David Winner’s ENEMY COMBATANT circles around a cipher which it never truly engages: why does Peter do what he does? The plot wends its way through a number of notable set-pieces – an orgy of self-objectifying vice, an assault on an American military installation, carjackings and shootouts among them – without ever explaining why an American web developer with dead parents, a failing marriage, and no military background decides to involve himself in (or precipitate) such events. The text certainly sketches an arc, but it essentially waves its hand over the question; the pieces are laid out but never convincingly connected. This isn’t a failing per se, but especially given the fact that radicalization is both a clear theme here and a timely issue at this cultural moment – and Peter, seething with obsessive rage over the misdeeds of American government, hopping international borders with a gun in his hand, is definitely his own brand of radicalized – it feels like a missed opportunity.

Once the reader buys in, however, ENEMY COMBATANT is a surprisingly-thoughtful contemporary picaresque that manages to juggle amusement, revulsion, and shock. Although a fine copy-edit would resolve some small typos and issues with complex syntax, the text never loses its clear sense or relentless pace. That pace does come at the expense of deeper character work: Peter’s brain jumps from ruminations and memories back to the present without ever slowing down, preventing the parts from settling into a satisfying whole. But the text also makes a series of engaging structural choices that effectively maintain, enhance, and often frustrate tension, tied together with closely-observed prose that suits the characters of two emotionally-stunted American men, spiky instead of smooth. Although their actions should have international consequences, the protagonists and the prose are mostly concerned with the psychological and physical immediacy of their situation: sticky bodies, unbrushed teeth, rank odors; vomit, diarrhea, innards, interiors unable to be contained. Spiritual concerns intrude occasionally, only to be immediately undercut.

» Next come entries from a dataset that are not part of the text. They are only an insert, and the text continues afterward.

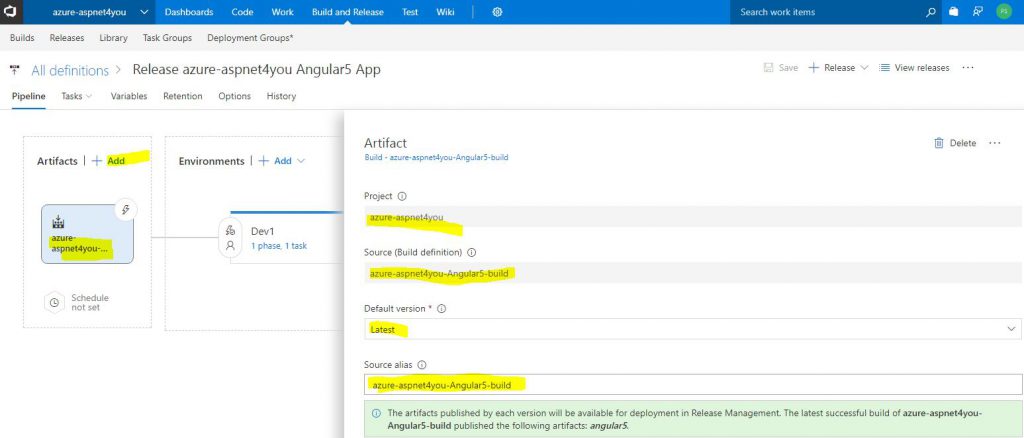Open the Default version Latest dropdown
Viewport: 1024px width, 438px height.
click(693, 330)
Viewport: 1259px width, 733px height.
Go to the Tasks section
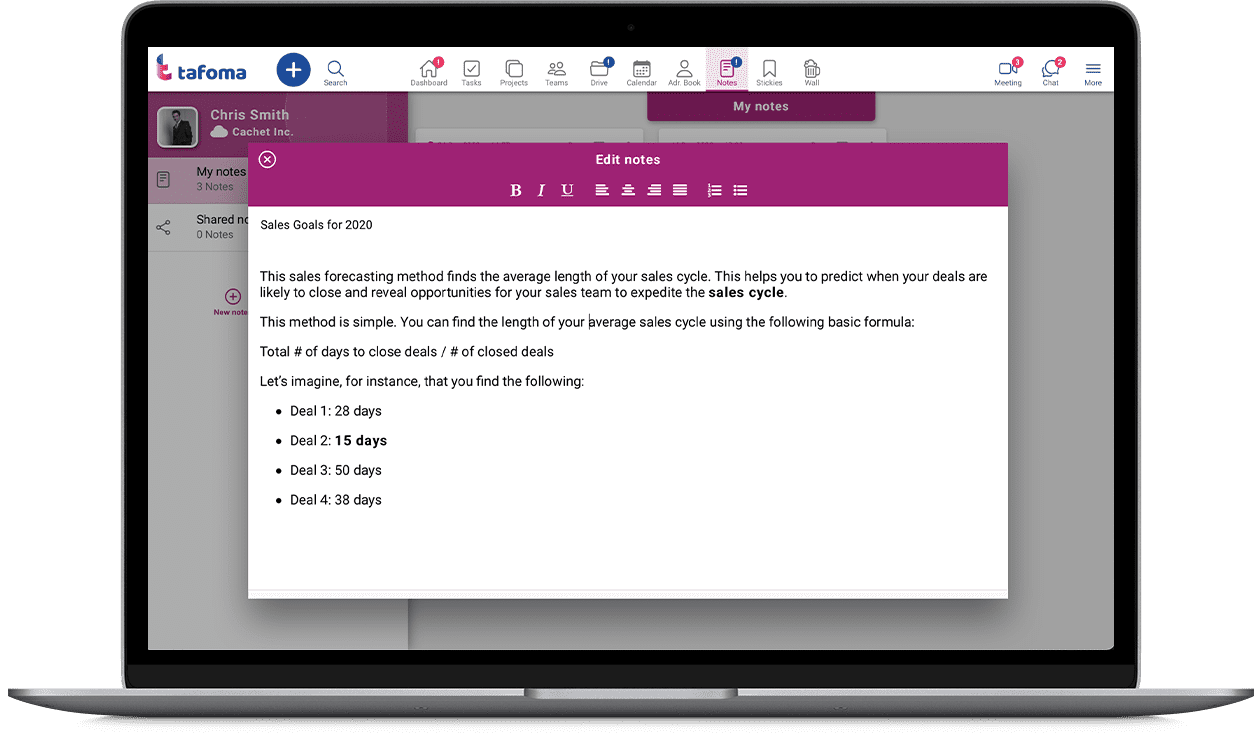tap(471, 72)
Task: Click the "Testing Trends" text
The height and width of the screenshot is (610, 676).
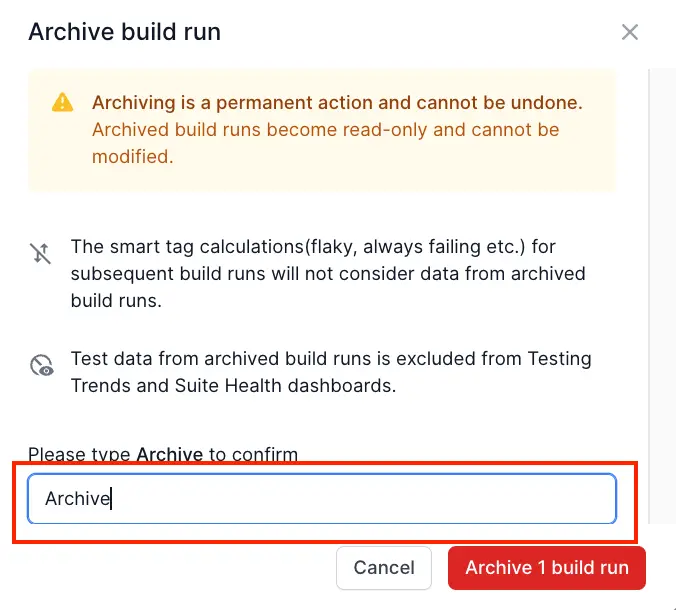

The text ultimately revolves around the two men and their friendship – and it’s precisely for this reason that more time spent explicitly engaging with that relationship, or connecting the broader thematic concerns to their mental and emotional states as they traipse through Georgia, might give the whole a more satisfying coherence.

By turns fleshy, spiritual, meandering, and sure-footed, ENEMY COMBATANT remains consistently entertaining, if never quite enlightening.